ACTIONS TO TAKE
**a)** Reproduce the passage of the Japanese knot bag post that starts with "Just scroll down" and goes on through "handle would be.".
**b)** Carry on writing the Japanese knot bag post, picking up right after its last sentence.

# Japanese knot bag



## DickWorrall (May 9, 2011)

I made two pf these about 7 years ago.
The pattern called for batting and you pulled the fabric
through the handles.
You attached the handles last and then sewed them shut.
It had 6 small pockets inside.
Hated that pattern.

Update. Last week, I made another one.
This had 2 zippered pockets.
You turned it right side out through the hole in the handles.
Hated doing it that way too.

Then, I found a way to make them doing the handle first and turning the bag
through and opening in the bottom of the bag.
I use a ladder stitch to close the opening and the bags are reversible.
I have made 7 that way so far. Can you tell that I like that method.
You can use from 1 to 7 different fabrics using this method.
Here is a link to the video.





This is the pattern that I used. I only used half the pattern.
Just scroll down and click onto Keep reading.
http://www.diynetwork.com/made-and-remade/make-it/reusable-fabric-knot-bag

I added seam allowance to middle of the bag. Where is it sewn together.
I also marked on the longer handle where the shorter handle would be.

SUPPLIED DATA
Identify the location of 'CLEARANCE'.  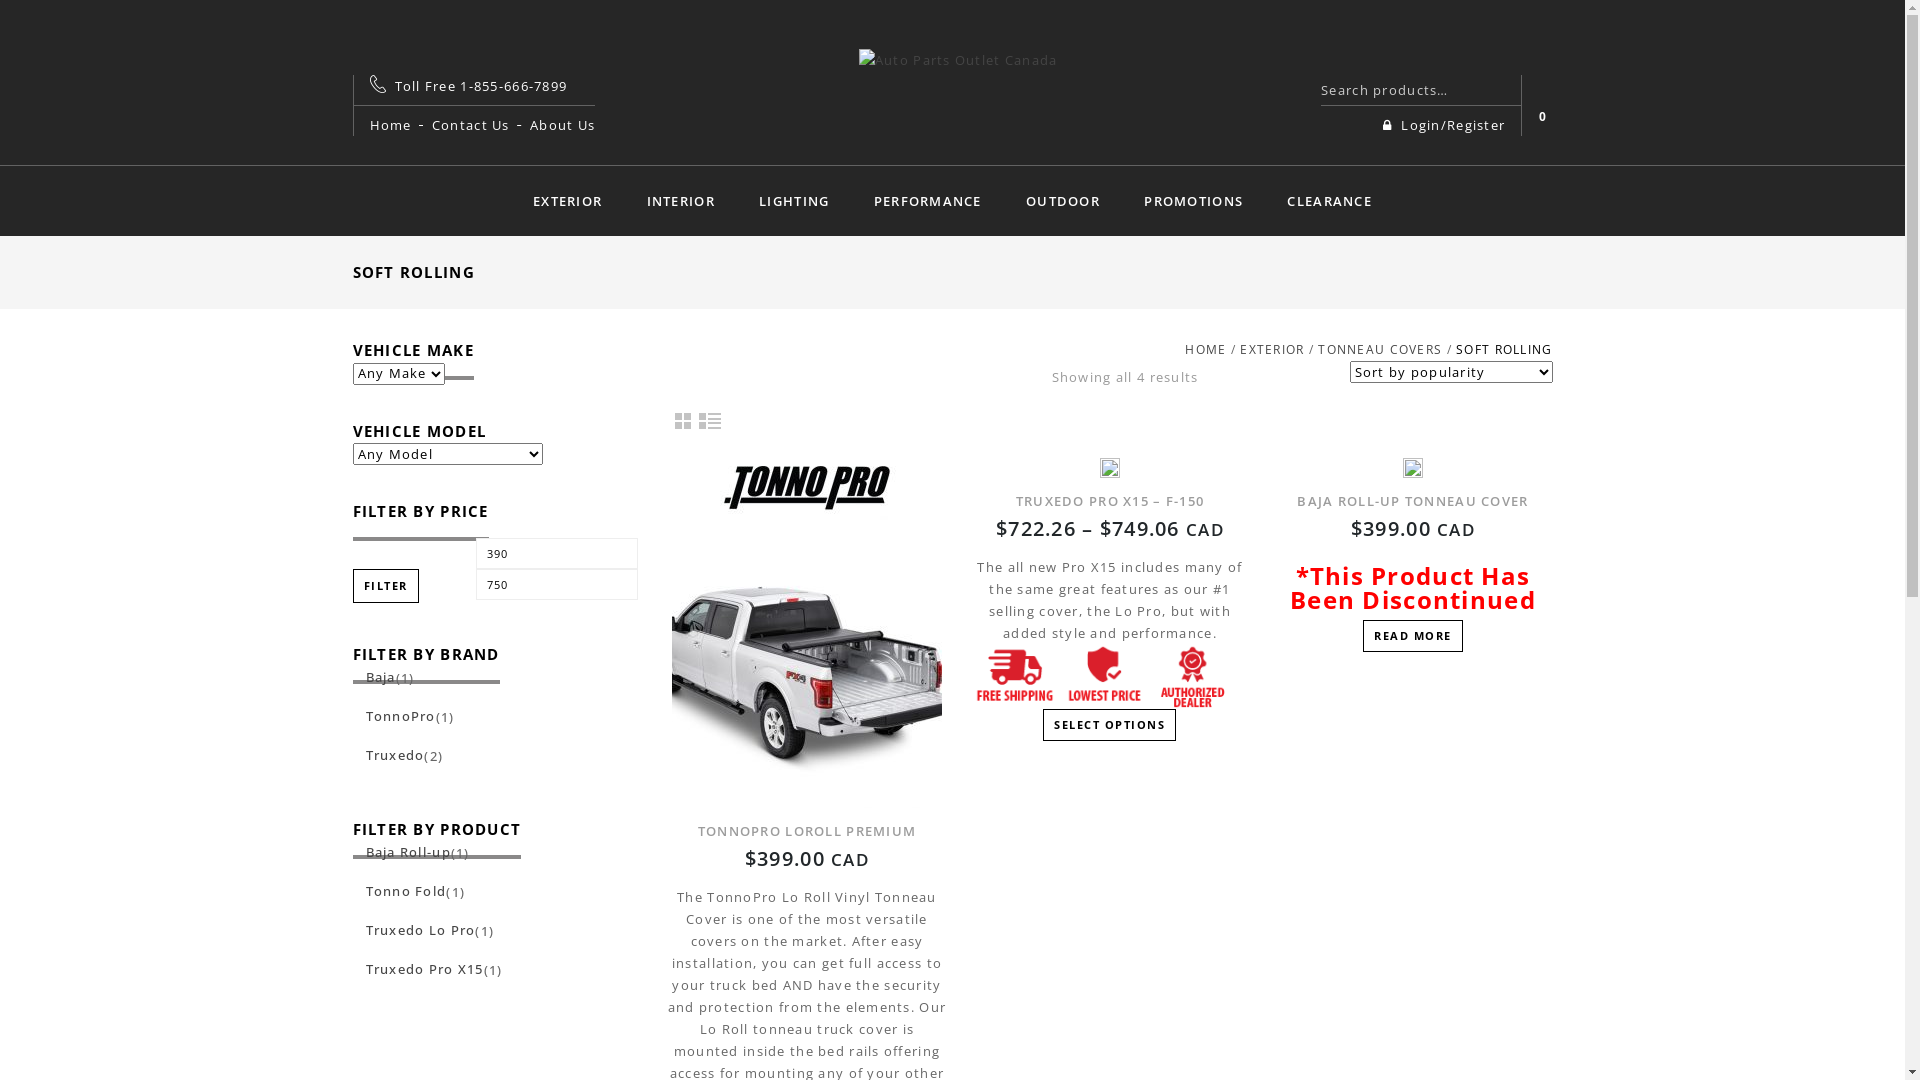
(1329, 200).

TASK RESPONSES
**a)**
Just scroll down and click onto Keep reading.
http://www.diynetwork.com/made-and-remade/make-it/reusable-fabric-knot-bag

I added seam allowance to middle of the bag. Where is it sewn together.
I also marked on the longer handle where the shorter handle would be.

**b)**
Then folded the paper to get the measurement for the short handle side.

The one in the picture is made from an old pair of curtains
that a Knitting Paradise friend gave me from a thrift shop.
I put 2 large pockets on the inside.
But, the bag is still reversible.
I used the curtain lining for the inside of the bag.
You can add pockets after you sew the lining halves together.
One picture was taken without the flash and came out a little darker.

Please note:
Clip curves in handles before turning and ironing.
Also clip curves after you sew the whole bag together
before turning right side out.
I ironed all the seams open.
Dick


----------



## stitcherann (Feb 3, 2011)

WOW! I do like the fabric.


----------



## ramonarhodes (Jan 14, 2019)

Very nice. Thanks for the links, and suggestions. I plan to make one my self.


----------



## janallynbob (Jan 5, 2018)

That is wonderful, beautiful, thank you,

Janallyn


----------



## martina (Jun 24, 2012)

Lovely bag.


----------



## laceluvr (Feb 16, 2012)

Expertly done! Love the fabric you used. Kudos to you! 
Thanks for posting the links.


----------



## HandyFamily (Sep 30, 2011)

Oh, WOW!
SO beautiful!!!


----------



## JoRae (Feb 5, 2013)

Terrific bag. Love your fabric choice. Thank you for the links.


----------



## Wee Brenda (Nov 29, 2011)

Beautiful


----------



## LEE1313 (Jan 25, 2011)

Hi Dick,
They are so lovely. Your sewing skills blow me away.
And your "choice" of fabric is spectacular !!
HUGS


----------



## crafterwantabe (Feb 26, 2013)

Thanks for sharing this with us Dick.... they are beautiful. Wonderful tips too.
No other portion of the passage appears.